Sunday, August 1, 2010

Can We Switch from Litigation to Collaborative Law?

Sometimes, a Collaborative-trained lawyer will file a family law case and start it as a regular litigation matter. After a little work has been done on it, the other side may hire a Collaborative attorney and want to convert the case into a Collaborative case. Some people question whether that is possible. The short answer is "Yes", we can switch processes in mid-stream. Another relevant question, however, is whether that is advisable.

Initially, the change is fairly easy to accomplish mechanically. Just like in any other case, the parties would need to commit to the Collaborative process, including the attorney withdrawal provision, and sign a formal participation agreement. The parties would then file (in Texas) the notice of Collaborative proceeding with the court.

Why would you want to do this? For any and all of the reasons often discussed: having a less-stressful environment, letting the parties control the timing and outcome of the process, privacy, the opportunity for creative solutions, etc.

A slightly more difficult question is when you should make the change. The best answer is probably as early as possible, before damage is done by tactics, testimony and other means. Switching early leaves more options open.
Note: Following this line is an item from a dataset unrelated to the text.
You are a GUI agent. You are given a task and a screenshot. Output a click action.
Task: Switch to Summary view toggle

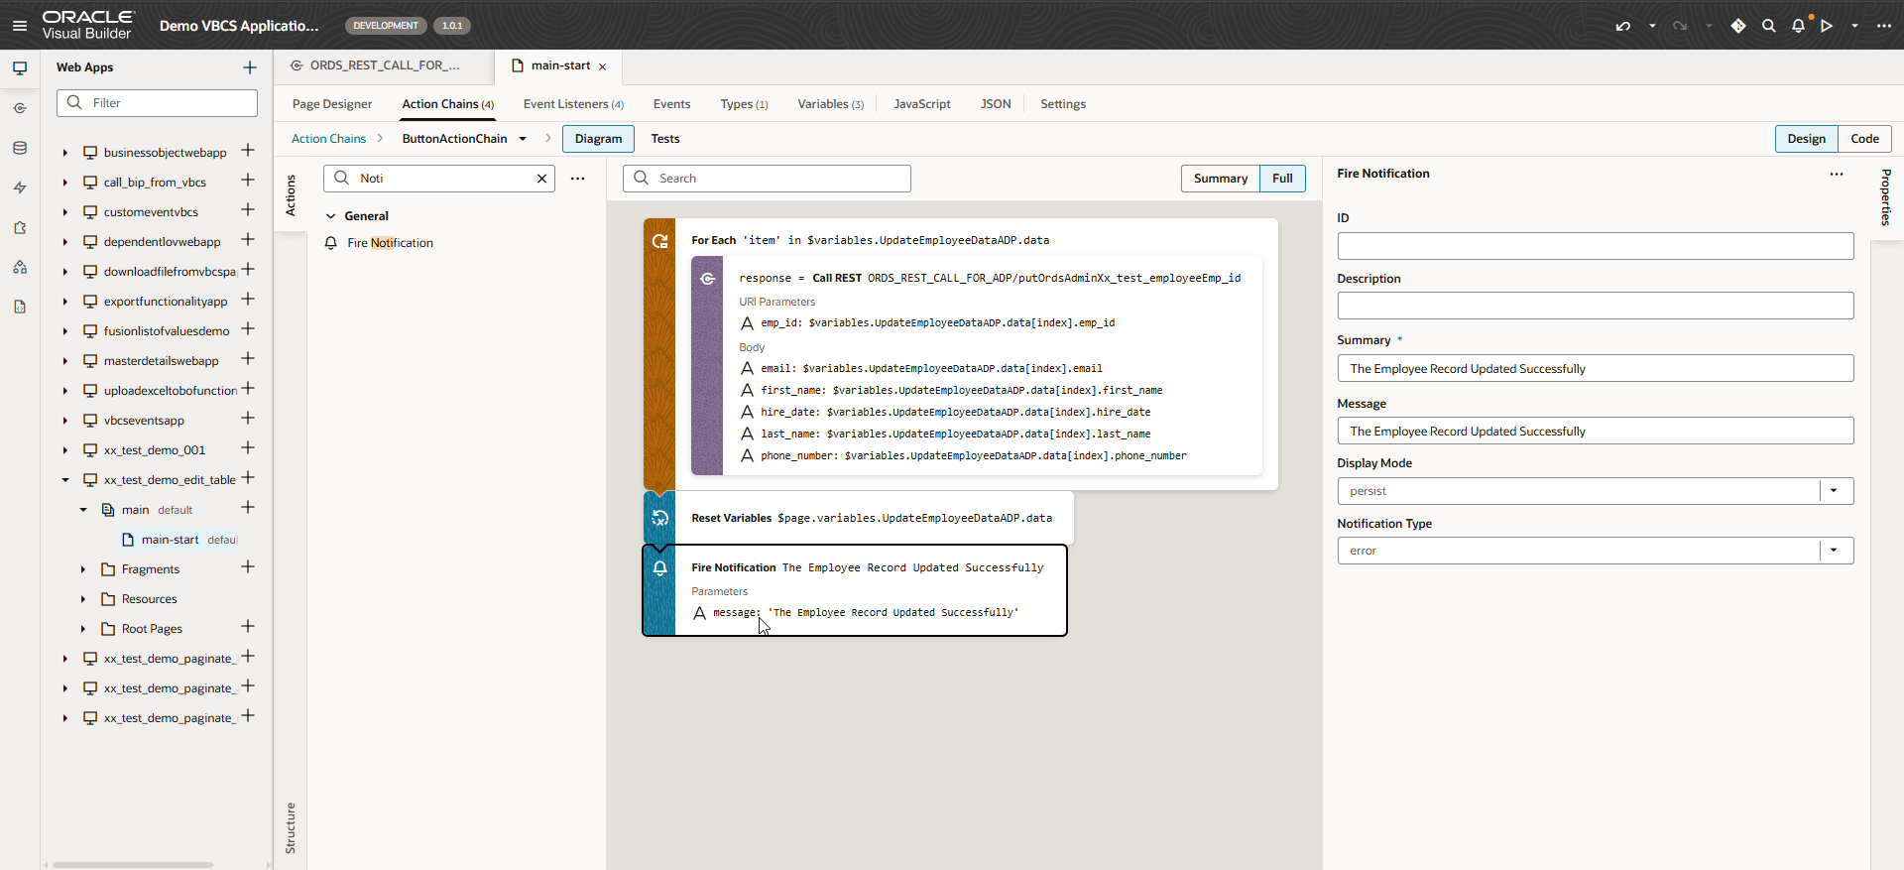[x=1220, y=179]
One approach which is a very bad idea (in my opinion), is to postpone the switch until some temporary orders are entered using the traditional litigation approach. An attorney who proposes that is clearly not fully convinced of the value and success of the Collaborative process. Such an approach limits options and poisons the relationship between the parties. It would make the Collaborative process much more difficult because the attorneys and parties get used to treating each other the way they do in litigation. It also necessarily includes decision making on important issues, financial and personal, without the benefit of having the neutral financial and communication specialists involved.
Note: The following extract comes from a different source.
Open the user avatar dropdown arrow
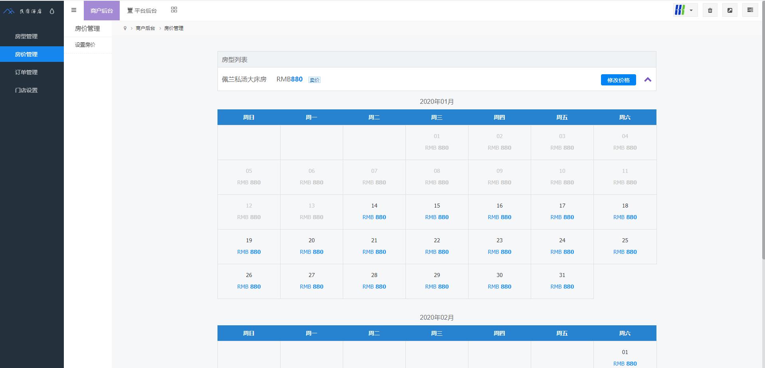This screenshot has height=368, width=765. tap(691, 10)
The difference between that approach and the decision to switch generally is that when both sides say they want to use Collaborative Law from the outset, but one side wants to get some initial orders made under the litigation approach, that one side is clearly undermining the Collaborative approach and expecting the court to favor them in some way that the other side would never agree to. Once a party is taken advantage of like that, it will be hard to be effective in Collaborative Law.
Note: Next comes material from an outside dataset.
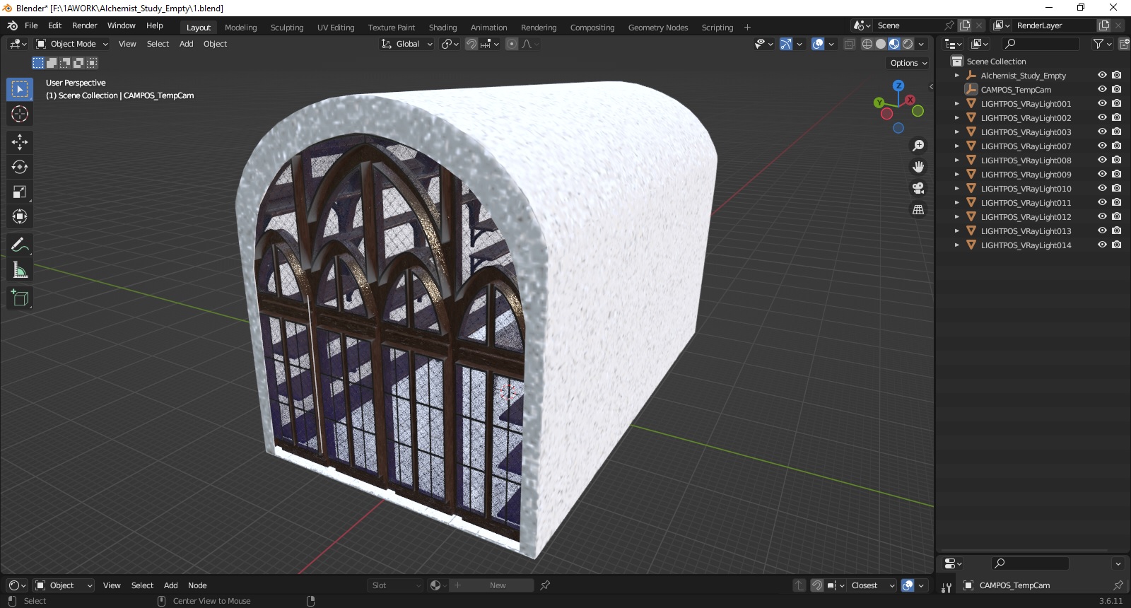Activate the Rotate tool
The image size is (1131, 608).
pos(20,167)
The Bottom Line: It's OK to switch from litigation to Collaborative Law, and it's not hard to do. But, the sooner the switch, the better.


Jonathan Kales said...

Why, in your experience, does a spouse start litigation when he/she prefers a collaborative approach? Is it the other spouse's unwillingness to participate in the divorce, in any capacity, at least initially, and litigation allows the issue to be forced?

Dick Price said...

There can be many reasons for that happening. Someone who prefers Collaborative may have chosen a non-Collaborative attorney. The other spouse may have initially refused to do Collaborative. As you suggest, the other spouse may not want the divorce and won't do anything to advance the process. Or there could be many other possible reasons. For many of the reasons, it may be possible to convert the case to Collaborative, and hopefully that will happen if both parties are truly on board with it.